• **Data to process**
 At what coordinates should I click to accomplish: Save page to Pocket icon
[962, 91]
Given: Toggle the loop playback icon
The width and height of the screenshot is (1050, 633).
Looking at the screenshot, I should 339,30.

• **Task prompt**
Print every item above word for word, keeping the original order.

• **Full response**
 At what coordinates should I click to accomplish: Save page to Pocket icon
[962, 91]
Given: Toggle the loop playback icon
The width and height of the screenshot is (1050, 633).
Looking at the screenshot, I should 339,30.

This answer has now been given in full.